Kitlesel olarak hareketlendiğinde gençliğin angaje olacağı yerin, içinde en çok çalışan “gençlik hareketi” olmasının kesinlikle garantisi yoktur; genel olarak yığınlar, özel olarak gençlik, hareketlendiklerinde sosyalist hareketin gelişmesi ile şekillenmiş güçlü bir siyasal çekim merkezinin etkisindedirler.
Dipnotlar ve Kaynak
- Burada meslekten sosyolog, iktisatçı ya da tarihçi olunmasından değil, formasyonun oluştuğu fondan söz ediyorum. Sosyolojinin Türk aydını için, Cumhuriyet öncesinden başlayıp 50’li yılları da kapsayarak başlıca ilgi alanı niteliğini taşıdığı söylenebilir. Bu çizgi Ziya Gökalpler’den Behice Boranlar’a kadar geliyor. 60’lı yıllar kalkınma, azgelişmişlik, planlama sorunları ekseninde iktisadın damgasını taşıyor. Nihayet 70’li yılların ikinci yarısından bugüne uzanan ve daha da süreceğe benzeyen üçüncü bilgi kaynağı olarak tarih beliriyor. Sol aydının tarihindeki dönemler ile bu disiplinler arasındaki paralellik ilişkisini bir başka çalışmada ayrıntılandırabileceğimi umuyorum.
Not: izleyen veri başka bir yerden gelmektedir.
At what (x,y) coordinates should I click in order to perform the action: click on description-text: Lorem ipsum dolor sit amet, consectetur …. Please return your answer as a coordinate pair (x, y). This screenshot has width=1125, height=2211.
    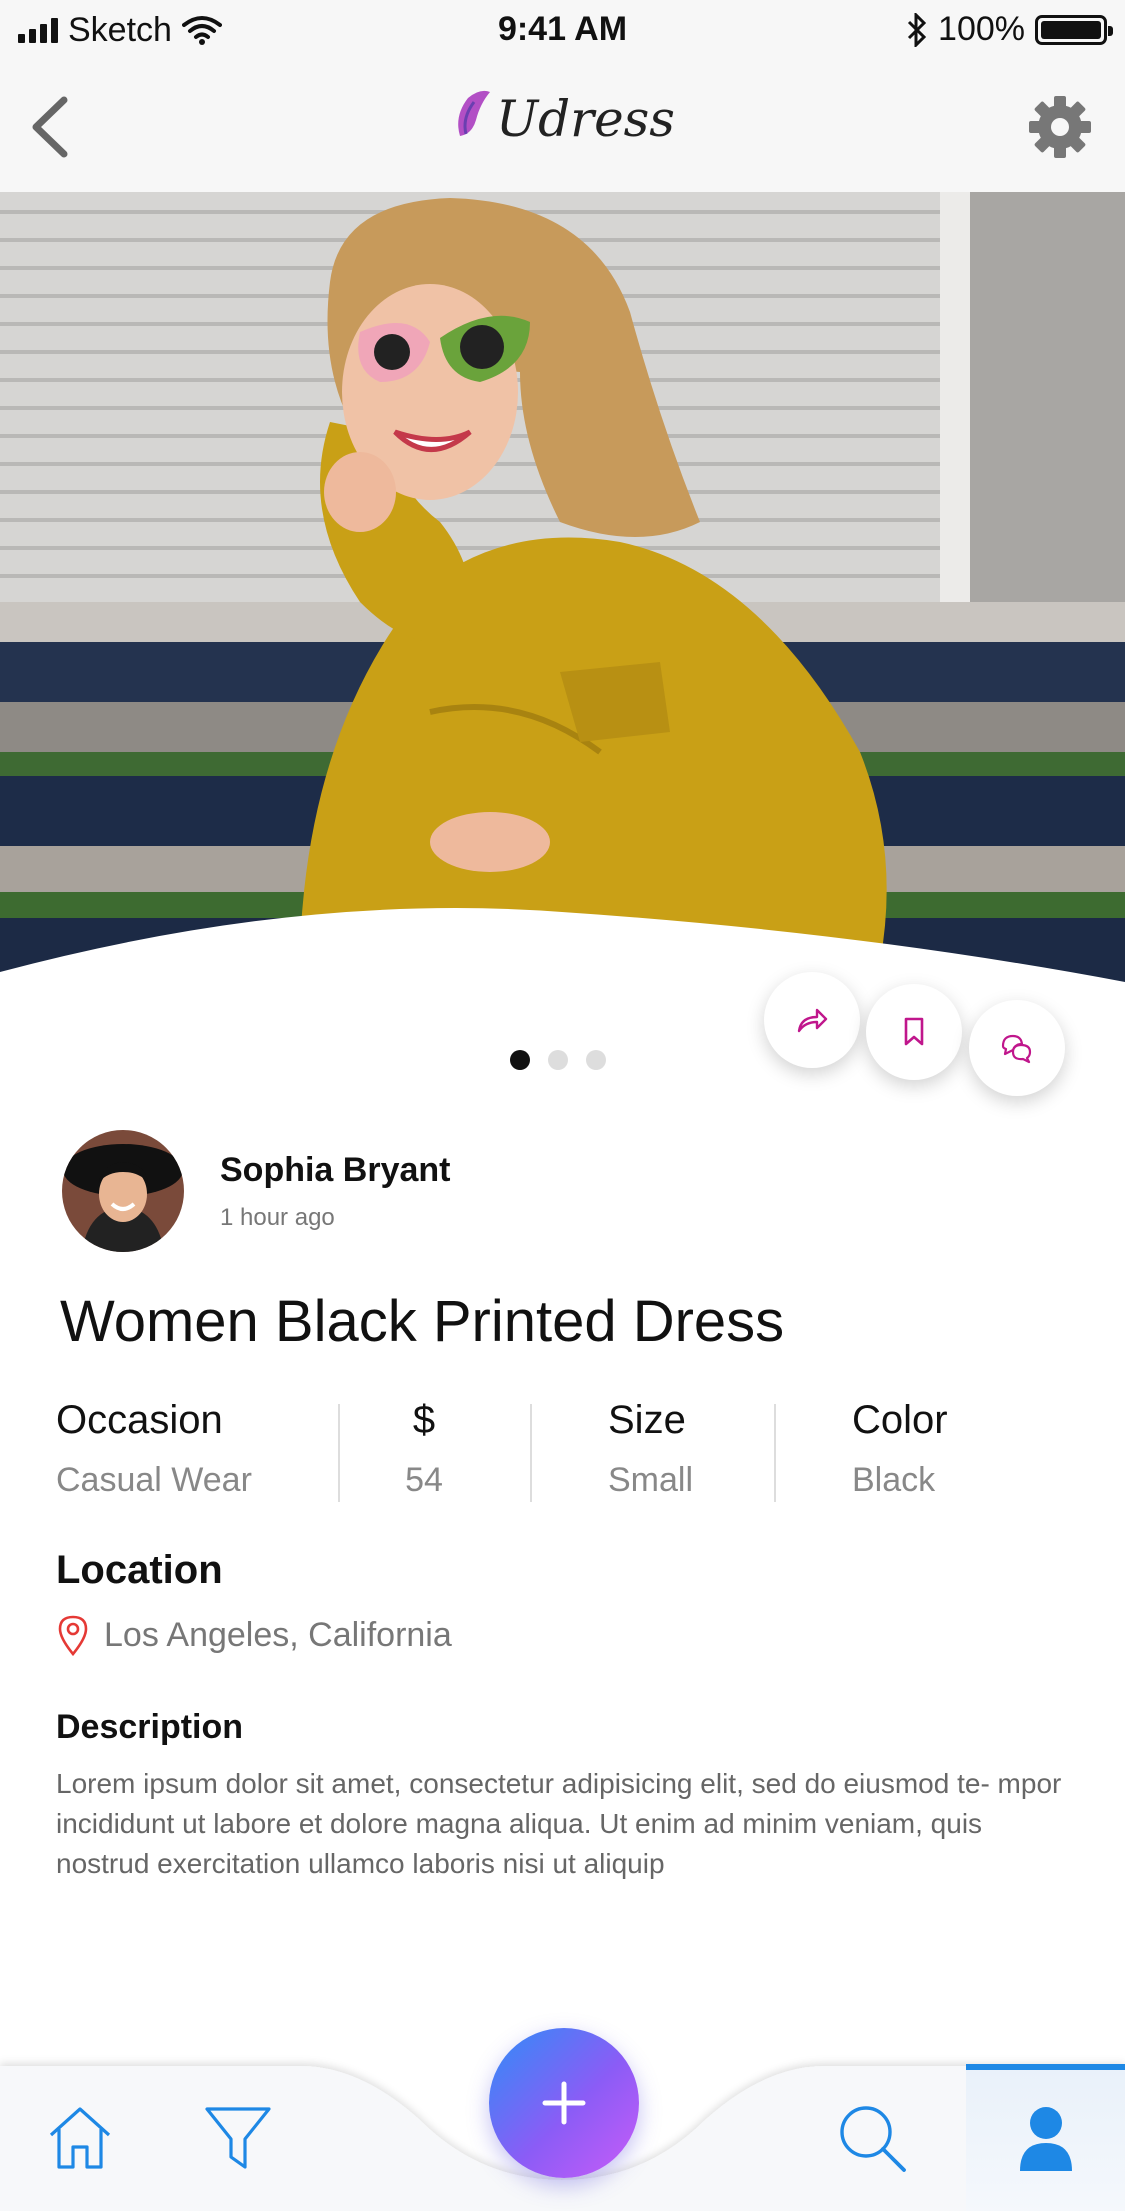
    Looking at the image, I should click on (559, 1824). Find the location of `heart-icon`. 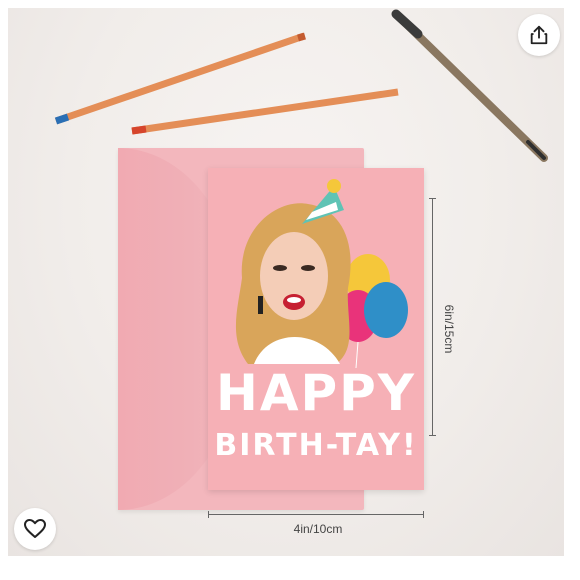

heart-icon is located at coordinates (35, 528).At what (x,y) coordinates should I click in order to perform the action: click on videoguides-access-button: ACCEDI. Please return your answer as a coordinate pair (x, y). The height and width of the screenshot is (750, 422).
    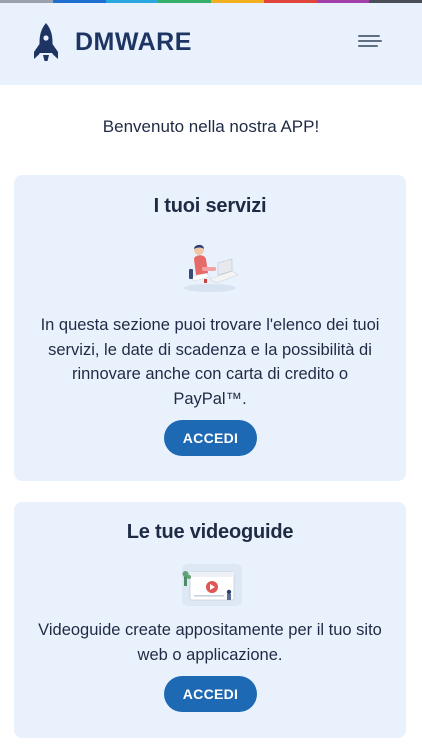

- “Gerek Yön Dergisi ve gerekse Çetin Altan ve İlhan Selçuk gençlik üzerinde çok etkili olmuşlardır. Bu etkinin nedenleri ise yazılan yazıların Türkiye gerçeklerine daha doğru ve daha temelde çözümler önermelerindedir.” ve “Sol yazarlar ise, sorunların ekonomik olduğunu ve bu ekonomik sorunların çözümü sağlanmadan hiçbir sorunun çözülemeyeceğini söylüyorlardı.” Harun Karadeniz, Olaylı Yıllar ve Gençlik, May yay. s.43
- Dönüşüm dergisi en çok Yön’ün etkisini ve izini taşıyordu.
- İleri, Rasih Nuri; Mihri Belli Olayı, Anadolu Yay., İst., 1976; s.20-21
- Şunları eklemek gerek: Pratik radikalizmin etkinliği karmaşa dönemi ile sınırlıdır, ürün verici değildir, dalgalar çekildiğinde elde bir şey kalmaz. Geleneksel sol devrimci karmaşa anında, teorik radikalizmini pratik radikalizm ile taçlandırdığında, sağlam bir program ve net hedeflerle karşısına çıktığı kitleyi kucaklayabilir ve yönlendirebilir.
- Nail Satlıgan Görüş’ün 23. sayısındaki yazısında öğrenci hareketine köklü bir anti-kapitalist potansiyel kazandıran sürecin bilimin başlı başına bir üretim etkeni haline gelmesi olduğunu ileri sürüyor. “Bilimsel ve teknolojik ilerlemeden tek tek bireylerin ve toplumun tümünün çok yönlü gelişmesi için yararlanılması olanağı ortada dururken bu bireysel ve toplumsal ihtiyacın, bilimin, sermayenin kâr hesaplarına tabi kılınması yüzünden karşılanamaması (…) yüksek öğretim kurumlarını derinlemesine anti-kapitalist dinamiklerle beslenen bir alan haline getiriyor.” Satlıgan’ın sözünü ettiği anti-kapitalist potansiyelin gelişmiş kapitalist ülkelerde daha kuvvetli olduğunu kabul etmek gerekiyor. Ancak bu kuvvetli hali ile oralarda harekete geçmeyen bu potansiyelin burada nasıl harekete geçeceği sorusu ortada duruyor. Kapitalizmin “akıl dışılığı”nı anlatmak hep yararlı ve gereklidir ama yeterli değildir. 19. yy. sosyalistlerinin anti-kapitalizmi de “akıl dışılık” üzerine temelleniyordu. Kanımca işlenmesi gereken “akıl dışılık”tan çok “çözümsüzlük” olmalıdır.